What does Christmas lunch tell us about the human genome?

Do you like Brussel sprouts? I do. When Christmas comes around you can give me as many as you like. I have never understood why others have such an aversion to this tasty vegetable. It turns out that the answer is genetic.

I started the DNA workshop by placing a small strip of paper on my tongue. It looked harmless and tasted of nothing. But other members of the workshop spat it out immediately. They found it disgusting.

They had a strong adverse reaction to a chemical that was infused in the paper. This chemical is phenylthiocarbamide, the same chemical that is found in sprouts.
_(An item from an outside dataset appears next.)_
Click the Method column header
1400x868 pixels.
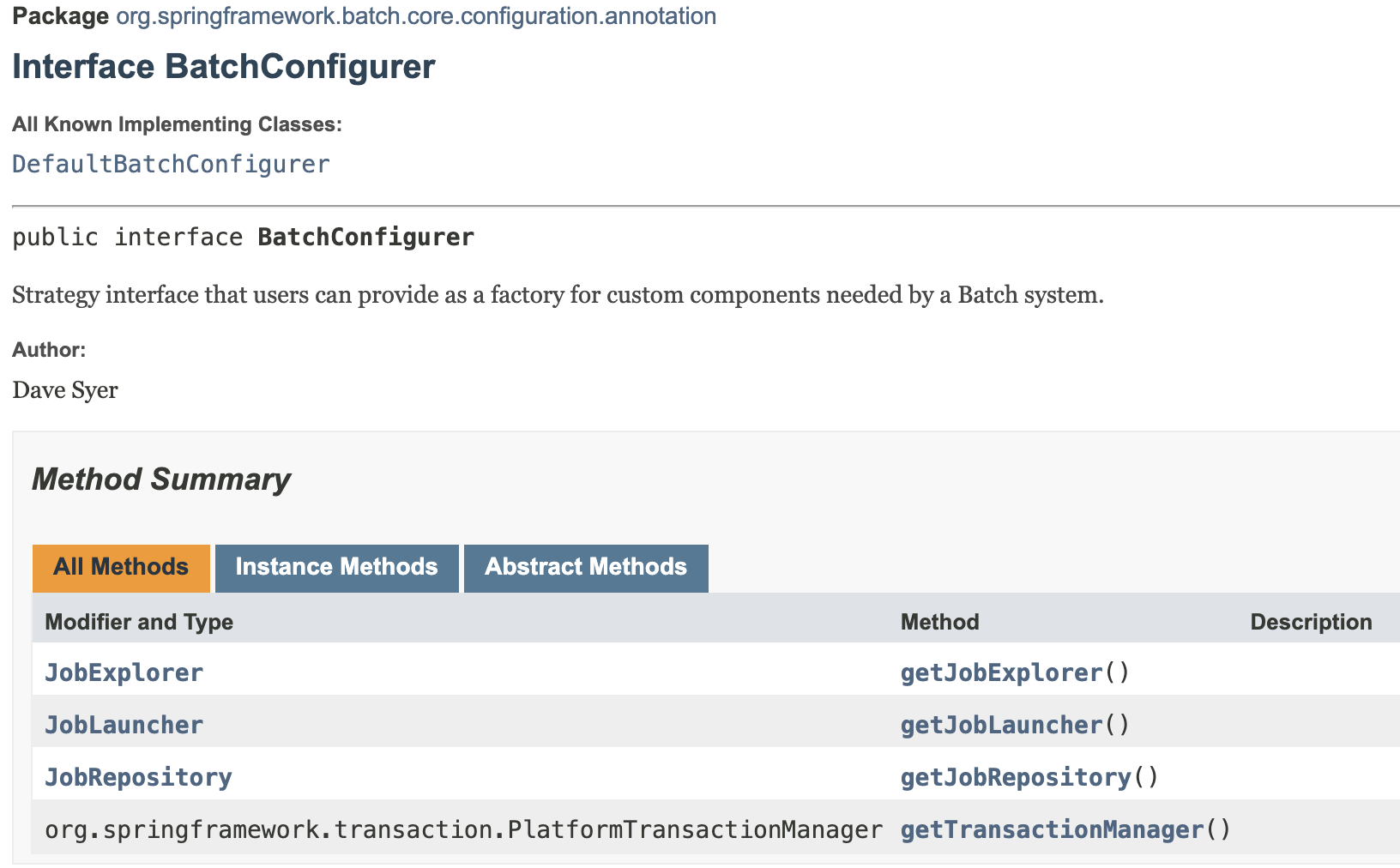pos(939,622)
Let’s go back to basics. Each cell in your body contains a full set of DNA, which you inherit from your mother and father. ‘Haploid’ cells contain 3 billion base pairs from one or other parent. But most cells are ‘diploid’, meaning that they contain the full set from both parents, a total of 6 billion base pairs. Each base is either adenine, cytosine, guanine or thymine, and in the double helix each base is paired – A with T and C with G.
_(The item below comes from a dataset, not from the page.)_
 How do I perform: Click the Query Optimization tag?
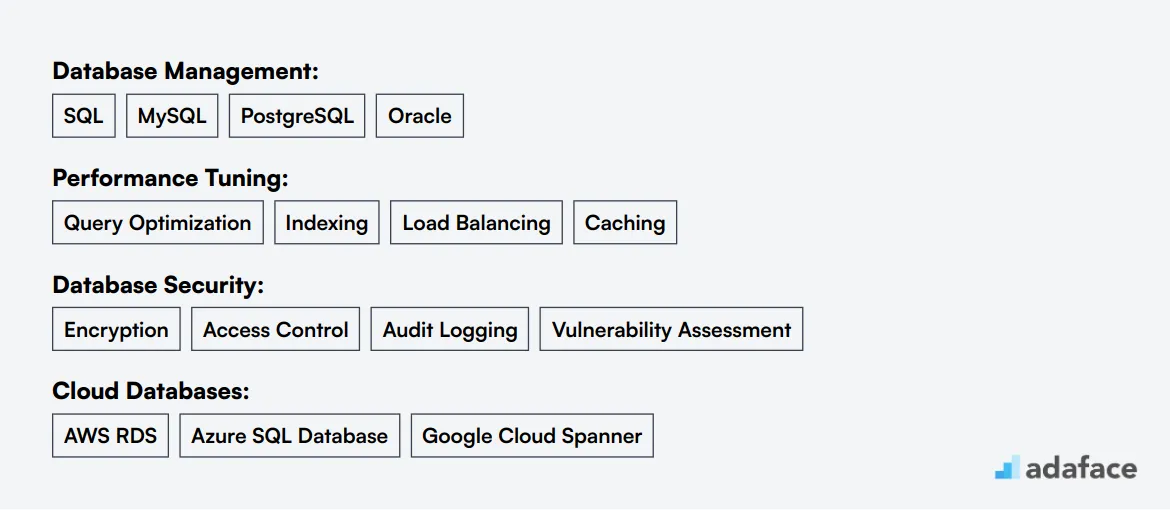pos(157,223)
Somewhere along this sequence of three billion pairs is a section of about one thousand that constitutes a gene called TAS2R38. This instructs a cell to manufacture a particular protein that is found on the tongue and influences our sense of taste.

If you have the full set of a thousand bases, you should have a strong sense of taste. But if there is a mutation in the sequence – perhaps you have a C instead of a G – then this will change the instructions relating to the production of protein, and you will be a ‘non-taster.’

I could barely taste the phenylthiocarbamide. I was a ‘non-taster’. How could I prove that this was genetic?

Applying the technology behind DNA sequencing

After tasting the paper strip, I took a swig of salty water, swilled it around my mouth and spat it back out. The water now contained a few million cells from the inside of my cheek. This was spun around a centrifuge machine at high speed until the cheek cells had amalgamated into a little pellet at the bottom of the vial.

Next I mixed the cells with some chelex beads; these beads effectively crack open the cells, revealing their DNA. DNA is of course very small, so small in fact that we can only see it at all if we have billions of copies. Thanks to an eccentric Californian, Kary Mullis, we have an extraordinarily efficient way of making copies. This is called Polymerase Chain Reaction – PCR for short.

I added some man-made DNA ‘primers’ to my DNA and placed the vial in a small machine. The primers locate the start and finish of DNA sequences that are of interest, and then pull the double helix apart. The separated strands then make copies of themselves. If you repeat this sequence 35 times, you produce 34 billion copies of the relevant gene.

So, I had billions of copies of my TAS2R38 gene. Next I had to discover whether I had a mutation in that gene. To do that I needed a restriction enzyme and a process called gel electrophoresis. A restriction enzyme – in this case called HeaIII – automatically recognises a pre-defined section of DNA and makes a cut at that point. For example, if it sees CCGG it will make a cut after that sequence. But if a mutation has turned that sequence into CCCG, then it will not make a cut.

That is the crucial point. We would know if CCGG were present because we would have two short, cut, sections of DNA. If CCGG were not present, the enzyme would not have cut the DNA, and so we would have one long section. To determine whether I had short sections or long sections I used a process called gel electrophoresis: the DNA was placed at the end of a gel which was then placed in a small bath. An electric current, was then run through the bath, attracting the DNA from one end to the other. Crucially, the shorter the section the further it would travel. The longer sections would encounter more resistance from the gel and travel more slowly.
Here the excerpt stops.